Musik-Streaming

Twitter kooperiert mit Berliner Musikplattform Soundcloud

Der US-Kurznachrichtendienst Twitter kooperiert bei seinem neuen Musikangebot Twitter Audio Card mit dem Berliner Musikportal Soundcloud.

Das neue Angebot soll es Twitter-Nutzern ermöglichen, Musikstücke in ihrer Timeline zu hören. Twitter hatte bereits versucht, mit einer eigenen App stärker vom Interesse seiner Nutzer an Musik zu profitieren. Die Anwendung wurde jedoch nach einem Jahr eingestellt.

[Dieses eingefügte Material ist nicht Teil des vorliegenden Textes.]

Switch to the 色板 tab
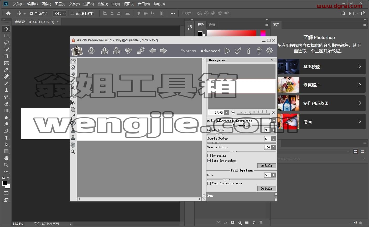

Im Frühjahr war bekannt geworden, dass Twitter eine Übernahme Soundclouds geprüft hatte, letztlich davon aber abgerückt war. Der hohe Preis, vor allem aber die unklare Rechtslage für die auf Soundcloud hochgeladenen Musikstücke waren der Grund. Daran war auch schon im Vorjahr die ursprünglich geplante Zusammenarbeit bei dem mittlerweile wieder eingestellten Musik-Angebot Twitter Music gescheitert. Soundcloud arbeitet im Graubereich. Anfangs von semiprofessionellen Bands genutzt, um Demos ins Netz zu stellen, wird heute auf Soundcloud auch Musik hochgeladen, für die das Unternehmen keine Lizenzen hat. Die Verhandlungen mit den Plattenfirmen laufen, eine Einigung gibt es aber nicht.

Zugleich sucht Soundcloud trotz 250 Millionen Nutzern nach einem tragfähigen Geschäftsmodell. Zwar hat der Streamingdienst ein Bezahlmodell für professionelle Nutzer und Werbung eingeführt. Doch die Einnahmen sprudeln noch nicht. 2013 hat Soundcloud bei einem Umsatz von 11,3 Millionen Euro einen Verlust von 23,1 Millionen Euro angehäuft. Allerdings gilt Soundcloud als eines der bestfinanzierten Start-ups Berlins. Das 2007 gegründete Unternehmen hat 123 Millionen Dollar Wagniskapital eingesammelt.